Write out an exact copy of the line containing "The image size is (491, 350)." and all lines that follow it in the data below, leaving out pictures.

Screenshot grounding data
--- START ---

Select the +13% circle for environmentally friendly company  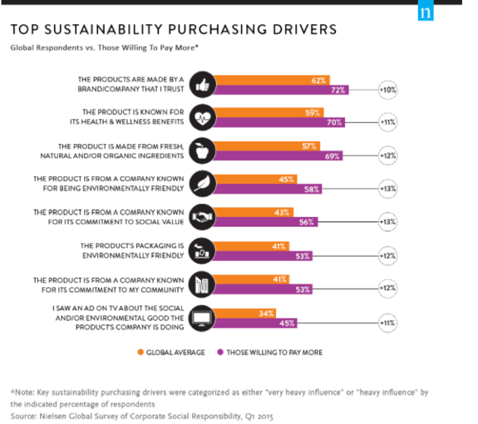coord(387,189)
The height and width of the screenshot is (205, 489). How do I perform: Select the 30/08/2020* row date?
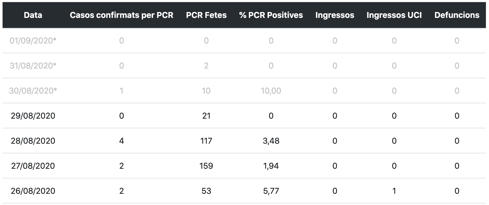(x=33, y=91)
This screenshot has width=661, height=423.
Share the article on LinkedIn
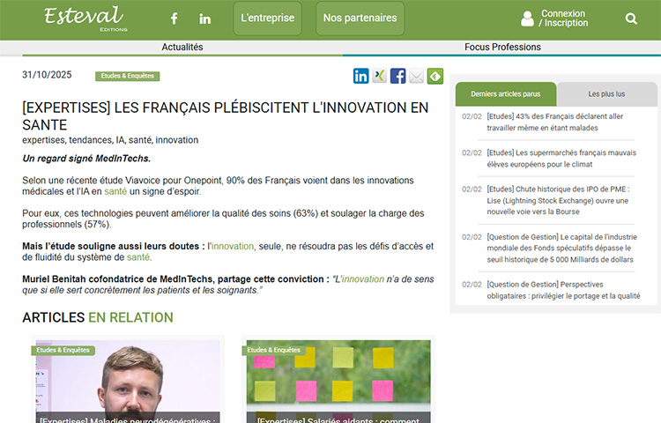[x=361, y=76]
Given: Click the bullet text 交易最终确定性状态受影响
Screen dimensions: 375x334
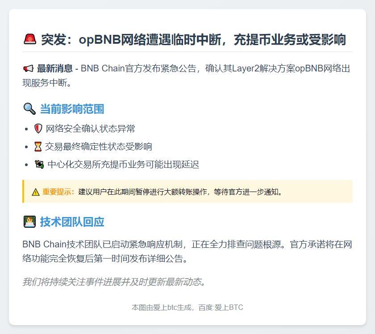Looking at the screenshot, I should coord(99,147).
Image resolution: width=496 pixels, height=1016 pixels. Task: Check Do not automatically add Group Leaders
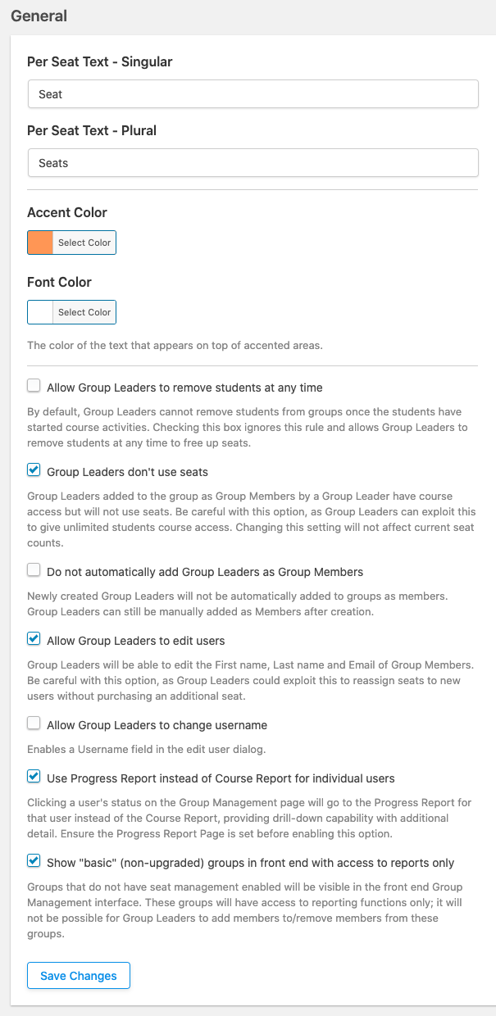coord(34,569)
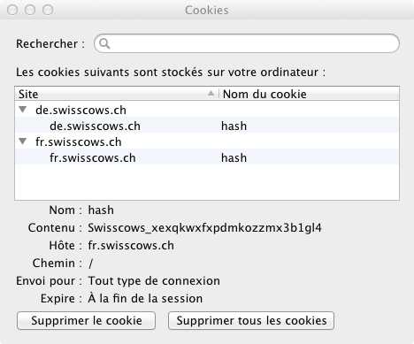Sort by the Site column header

coord(117,94)
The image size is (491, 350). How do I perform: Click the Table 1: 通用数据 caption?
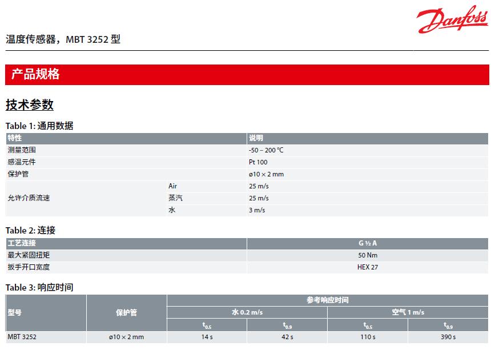(39, 126)
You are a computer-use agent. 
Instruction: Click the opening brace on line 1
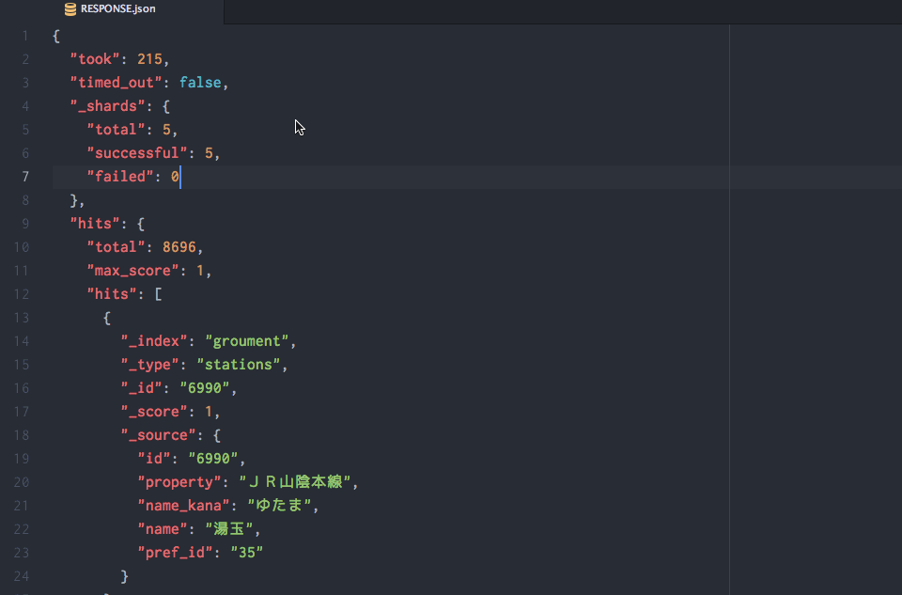click(54, 35)
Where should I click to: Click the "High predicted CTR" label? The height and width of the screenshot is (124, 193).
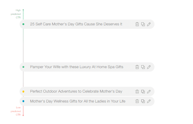click(x=16, y=14)
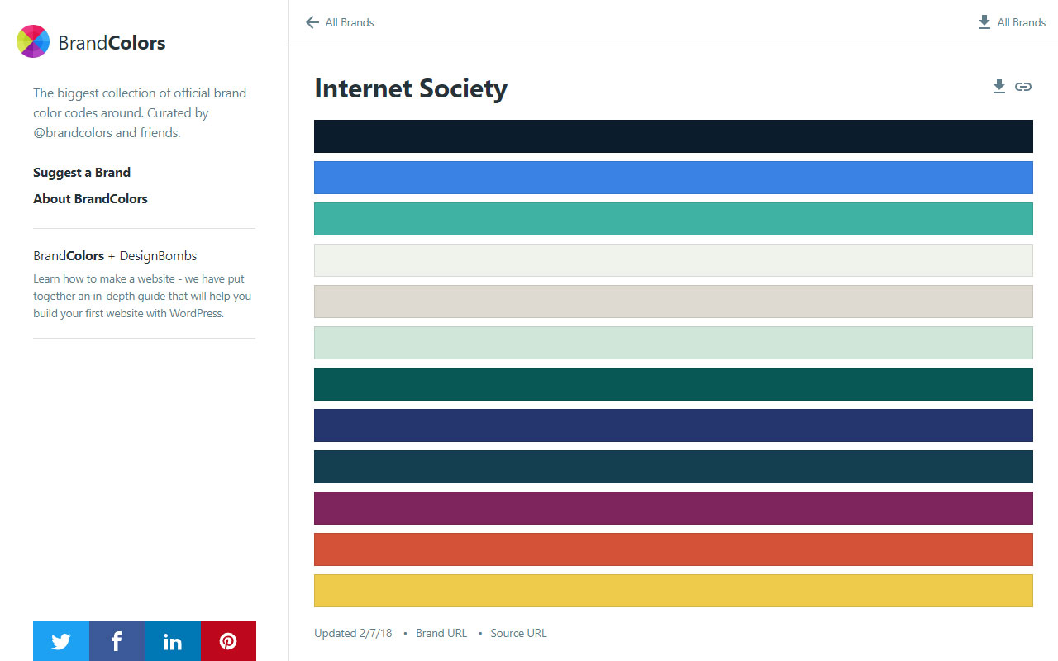The image size is (1058, 661).
Task: Download the Internet Society palette
Action: (x=998, y=86)
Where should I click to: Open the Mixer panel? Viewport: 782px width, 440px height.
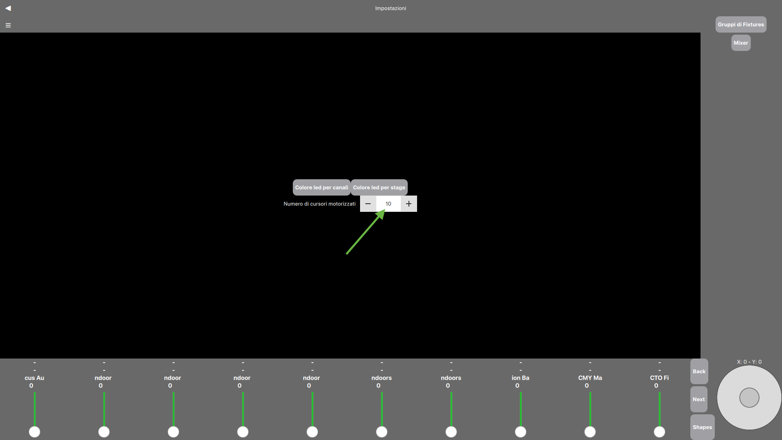740,42
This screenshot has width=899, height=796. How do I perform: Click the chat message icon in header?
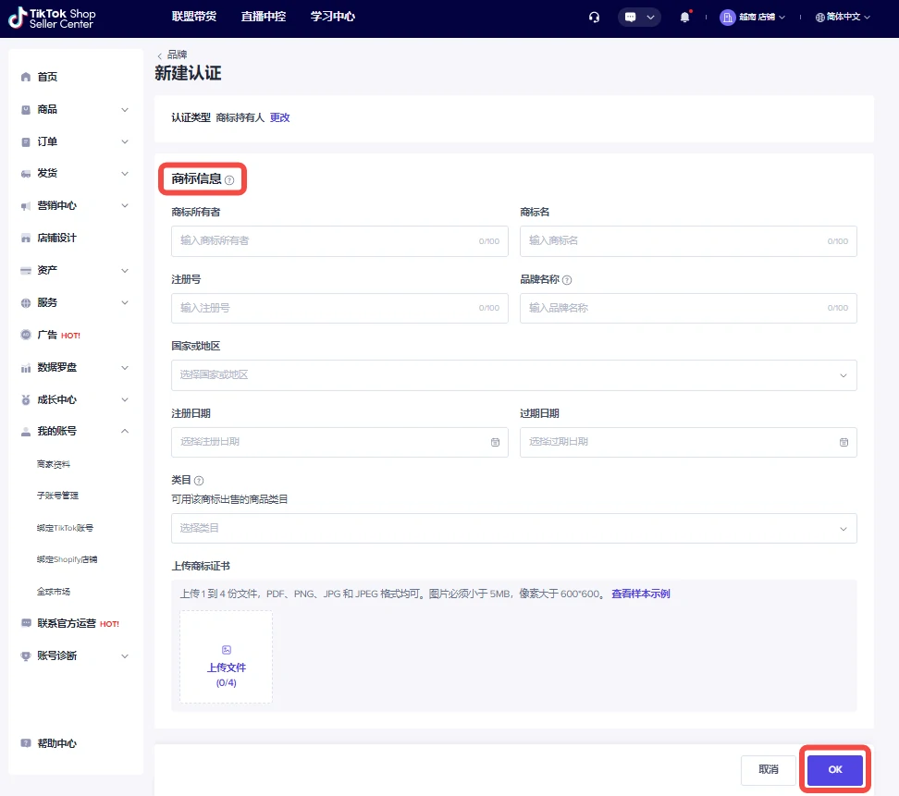[631, 17]
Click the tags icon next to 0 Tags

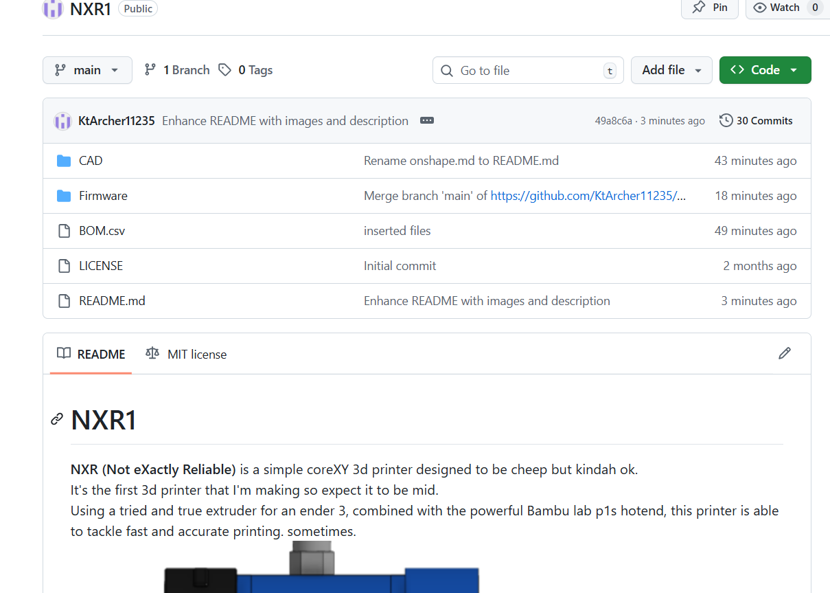[x=224, y=70]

--- END ---

## Completed exercise:
The image size is (491, 350). How do I perform: Click the Table 1: 通用数据 caption?
(39, 126)
You are a computer-use agent. 
Instruction: Click the opening brace on line 1
click(54, 35)
Where should I click to: Click the "High predicted CTR" label? The height and width of the screenshot is (124, 193).
click(x=16, y=14)
The image size is (1058, 661).
Task: Download the Internet Society palette
Action: (x=998, y=86)
Where should I click to: Open the Mixer panel? Viewport: 782px width, 440px height.
740,42
This screenshot has width=899, height=796. How do I perform: Click the chat message icon in header?
[631, 17]
Click the tags icon next to 0 Tags

[x=224, y=70]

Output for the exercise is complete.